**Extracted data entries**

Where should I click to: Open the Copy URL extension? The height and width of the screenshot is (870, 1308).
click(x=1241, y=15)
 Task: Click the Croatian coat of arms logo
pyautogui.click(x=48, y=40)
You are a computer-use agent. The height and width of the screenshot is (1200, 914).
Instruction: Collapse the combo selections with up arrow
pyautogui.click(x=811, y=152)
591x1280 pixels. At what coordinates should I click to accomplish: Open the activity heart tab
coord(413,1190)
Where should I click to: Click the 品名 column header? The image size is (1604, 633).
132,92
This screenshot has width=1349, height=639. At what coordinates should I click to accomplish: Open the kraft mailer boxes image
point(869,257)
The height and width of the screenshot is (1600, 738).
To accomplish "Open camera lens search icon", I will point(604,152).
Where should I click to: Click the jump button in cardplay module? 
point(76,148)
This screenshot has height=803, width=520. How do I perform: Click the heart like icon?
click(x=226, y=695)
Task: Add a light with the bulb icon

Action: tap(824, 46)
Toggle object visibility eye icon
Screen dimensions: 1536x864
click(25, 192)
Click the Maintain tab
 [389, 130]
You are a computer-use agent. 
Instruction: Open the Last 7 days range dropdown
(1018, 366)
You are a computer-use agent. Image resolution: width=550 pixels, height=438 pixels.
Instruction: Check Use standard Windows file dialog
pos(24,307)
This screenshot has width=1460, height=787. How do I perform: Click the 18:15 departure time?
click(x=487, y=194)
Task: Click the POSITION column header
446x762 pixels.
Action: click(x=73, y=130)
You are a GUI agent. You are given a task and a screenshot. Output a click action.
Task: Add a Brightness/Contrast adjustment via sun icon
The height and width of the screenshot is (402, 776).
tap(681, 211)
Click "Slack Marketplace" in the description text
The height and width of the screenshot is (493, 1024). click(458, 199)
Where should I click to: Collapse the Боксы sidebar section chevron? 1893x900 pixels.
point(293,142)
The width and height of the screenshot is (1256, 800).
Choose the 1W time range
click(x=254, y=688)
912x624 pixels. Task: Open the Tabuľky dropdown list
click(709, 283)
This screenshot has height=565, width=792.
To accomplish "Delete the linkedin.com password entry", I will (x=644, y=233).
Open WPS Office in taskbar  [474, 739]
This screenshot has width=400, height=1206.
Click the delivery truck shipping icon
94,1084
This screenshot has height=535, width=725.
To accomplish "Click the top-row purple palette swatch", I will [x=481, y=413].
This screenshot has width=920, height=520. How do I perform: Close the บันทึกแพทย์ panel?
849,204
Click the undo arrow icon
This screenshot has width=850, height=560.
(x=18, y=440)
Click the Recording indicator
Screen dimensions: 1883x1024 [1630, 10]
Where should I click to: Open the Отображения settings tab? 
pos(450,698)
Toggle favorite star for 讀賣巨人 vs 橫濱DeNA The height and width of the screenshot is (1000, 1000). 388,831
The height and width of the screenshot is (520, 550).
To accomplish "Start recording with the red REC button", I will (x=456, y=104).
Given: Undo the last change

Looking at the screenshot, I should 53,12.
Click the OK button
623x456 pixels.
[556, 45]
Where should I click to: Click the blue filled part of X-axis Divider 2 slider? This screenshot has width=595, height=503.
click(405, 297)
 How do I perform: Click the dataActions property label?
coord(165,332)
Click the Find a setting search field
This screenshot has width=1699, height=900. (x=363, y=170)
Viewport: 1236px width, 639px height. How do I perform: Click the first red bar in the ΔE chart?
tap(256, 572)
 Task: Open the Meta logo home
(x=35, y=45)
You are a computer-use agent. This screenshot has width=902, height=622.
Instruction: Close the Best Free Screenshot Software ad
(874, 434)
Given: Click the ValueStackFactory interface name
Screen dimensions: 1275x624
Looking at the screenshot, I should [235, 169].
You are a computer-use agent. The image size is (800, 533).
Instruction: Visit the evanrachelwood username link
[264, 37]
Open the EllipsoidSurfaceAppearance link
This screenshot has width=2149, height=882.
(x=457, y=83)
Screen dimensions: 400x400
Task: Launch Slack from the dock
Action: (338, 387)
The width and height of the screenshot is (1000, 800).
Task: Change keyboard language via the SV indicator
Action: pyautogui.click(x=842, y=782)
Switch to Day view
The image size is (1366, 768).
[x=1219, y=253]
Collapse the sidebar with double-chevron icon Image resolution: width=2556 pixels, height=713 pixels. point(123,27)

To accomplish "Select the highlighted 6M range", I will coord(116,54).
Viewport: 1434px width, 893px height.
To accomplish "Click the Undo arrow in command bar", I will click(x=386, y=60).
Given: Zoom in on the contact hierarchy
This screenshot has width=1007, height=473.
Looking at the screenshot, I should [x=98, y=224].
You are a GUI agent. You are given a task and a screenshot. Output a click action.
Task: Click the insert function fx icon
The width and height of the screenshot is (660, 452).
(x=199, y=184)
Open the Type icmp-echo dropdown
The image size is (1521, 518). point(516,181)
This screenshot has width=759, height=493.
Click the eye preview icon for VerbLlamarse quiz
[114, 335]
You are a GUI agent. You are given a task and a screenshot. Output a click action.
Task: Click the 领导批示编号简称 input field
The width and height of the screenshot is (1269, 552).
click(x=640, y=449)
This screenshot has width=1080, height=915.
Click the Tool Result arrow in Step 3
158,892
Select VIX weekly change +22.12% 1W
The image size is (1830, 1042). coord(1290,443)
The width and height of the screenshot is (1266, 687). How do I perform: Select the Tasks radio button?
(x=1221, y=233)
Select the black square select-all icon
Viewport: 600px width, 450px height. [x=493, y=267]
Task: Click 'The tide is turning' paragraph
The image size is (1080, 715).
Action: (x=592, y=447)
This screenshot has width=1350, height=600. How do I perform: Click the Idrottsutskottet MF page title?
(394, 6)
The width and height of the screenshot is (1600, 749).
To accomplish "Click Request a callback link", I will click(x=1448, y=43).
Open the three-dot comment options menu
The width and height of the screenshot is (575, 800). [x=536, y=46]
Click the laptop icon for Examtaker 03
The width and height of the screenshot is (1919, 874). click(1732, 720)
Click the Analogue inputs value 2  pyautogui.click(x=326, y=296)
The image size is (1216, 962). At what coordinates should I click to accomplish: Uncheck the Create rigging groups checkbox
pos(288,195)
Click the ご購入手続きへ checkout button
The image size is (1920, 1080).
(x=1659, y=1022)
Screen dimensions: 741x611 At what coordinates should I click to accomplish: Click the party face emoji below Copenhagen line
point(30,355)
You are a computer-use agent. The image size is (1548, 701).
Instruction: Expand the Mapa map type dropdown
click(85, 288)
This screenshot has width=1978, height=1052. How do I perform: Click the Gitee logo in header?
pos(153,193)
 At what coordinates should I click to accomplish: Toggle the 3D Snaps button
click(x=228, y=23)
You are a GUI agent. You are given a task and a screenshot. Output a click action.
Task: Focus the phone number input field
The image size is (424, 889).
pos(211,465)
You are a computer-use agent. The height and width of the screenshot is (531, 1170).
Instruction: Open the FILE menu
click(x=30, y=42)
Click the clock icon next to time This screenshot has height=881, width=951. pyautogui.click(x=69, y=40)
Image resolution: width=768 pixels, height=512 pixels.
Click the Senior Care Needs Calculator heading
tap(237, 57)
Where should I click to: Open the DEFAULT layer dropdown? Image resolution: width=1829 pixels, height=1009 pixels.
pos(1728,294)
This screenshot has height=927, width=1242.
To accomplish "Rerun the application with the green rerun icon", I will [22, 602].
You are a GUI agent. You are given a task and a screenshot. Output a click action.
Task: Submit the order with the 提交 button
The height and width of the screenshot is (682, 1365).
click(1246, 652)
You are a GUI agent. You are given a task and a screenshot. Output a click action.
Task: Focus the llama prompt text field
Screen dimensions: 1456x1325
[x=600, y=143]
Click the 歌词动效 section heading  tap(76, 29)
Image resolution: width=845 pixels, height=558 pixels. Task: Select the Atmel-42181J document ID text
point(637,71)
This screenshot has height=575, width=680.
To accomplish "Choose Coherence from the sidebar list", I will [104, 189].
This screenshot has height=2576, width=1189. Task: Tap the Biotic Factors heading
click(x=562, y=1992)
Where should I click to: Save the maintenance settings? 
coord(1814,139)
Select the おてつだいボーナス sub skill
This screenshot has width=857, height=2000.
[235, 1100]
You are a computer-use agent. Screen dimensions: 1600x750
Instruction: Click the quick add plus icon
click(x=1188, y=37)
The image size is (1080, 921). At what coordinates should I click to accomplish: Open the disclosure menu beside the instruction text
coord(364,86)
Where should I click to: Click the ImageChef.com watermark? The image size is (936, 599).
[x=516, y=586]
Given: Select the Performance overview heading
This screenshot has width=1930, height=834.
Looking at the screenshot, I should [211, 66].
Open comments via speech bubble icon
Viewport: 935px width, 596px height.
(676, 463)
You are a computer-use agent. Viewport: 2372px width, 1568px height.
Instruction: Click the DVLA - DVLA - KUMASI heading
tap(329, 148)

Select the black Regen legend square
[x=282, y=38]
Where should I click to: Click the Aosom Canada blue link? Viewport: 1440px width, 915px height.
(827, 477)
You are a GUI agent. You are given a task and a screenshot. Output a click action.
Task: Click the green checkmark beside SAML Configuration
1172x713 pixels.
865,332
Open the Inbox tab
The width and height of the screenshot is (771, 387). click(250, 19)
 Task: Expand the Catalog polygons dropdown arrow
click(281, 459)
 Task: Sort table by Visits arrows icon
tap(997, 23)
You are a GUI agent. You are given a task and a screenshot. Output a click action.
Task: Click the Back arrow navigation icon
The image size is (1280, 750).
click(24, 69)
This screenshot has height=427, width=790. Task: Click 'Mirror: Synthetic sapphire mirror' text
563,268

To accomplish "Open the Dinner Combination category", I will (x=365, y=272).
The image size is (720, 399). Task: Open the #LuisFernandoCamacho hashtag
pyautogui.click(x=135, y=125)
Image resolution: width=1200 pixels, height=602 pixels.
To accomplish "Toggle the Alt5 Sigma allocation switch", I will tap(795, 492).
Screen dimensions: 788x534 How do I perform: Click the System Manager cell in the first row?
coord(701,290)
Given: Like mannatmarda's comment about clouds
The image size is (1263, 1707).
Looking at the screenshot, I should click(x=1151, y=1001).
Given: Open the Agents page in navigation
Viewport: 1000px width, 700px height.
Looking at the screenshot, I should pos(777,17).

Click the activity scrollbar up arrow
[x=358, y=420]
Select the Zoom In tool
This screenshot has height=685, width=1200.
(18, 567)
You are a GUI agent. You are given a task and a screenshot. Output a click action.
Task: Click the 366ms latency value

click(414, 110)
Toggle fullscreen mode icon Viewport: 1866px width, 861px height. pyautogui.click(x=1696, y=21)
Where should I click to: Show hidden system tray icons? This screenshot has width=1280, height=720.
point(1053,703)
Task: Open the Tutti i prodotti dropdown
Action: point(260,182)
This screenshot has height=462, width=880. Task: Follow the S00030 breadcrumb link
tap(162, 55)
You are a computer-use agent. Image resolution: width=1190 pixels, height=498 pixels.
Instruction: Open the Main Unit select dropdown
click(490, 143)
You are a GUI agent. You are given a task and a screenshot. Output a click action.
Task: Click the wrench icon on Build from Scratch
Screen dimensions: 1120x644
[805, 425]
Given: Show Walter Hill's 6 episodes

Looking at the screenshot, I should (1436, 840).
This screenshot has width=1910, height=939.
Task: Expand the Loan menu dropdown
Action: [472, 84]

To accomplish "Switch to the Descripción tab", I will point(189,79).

**EXERCISE DESCRIPTION**
The answer must be every line from the records above that contains "navigation".

**OUTPUT OF THE TASK**
Task: Click the Back arrow navigation icon
Given: Open the Agents page in navigation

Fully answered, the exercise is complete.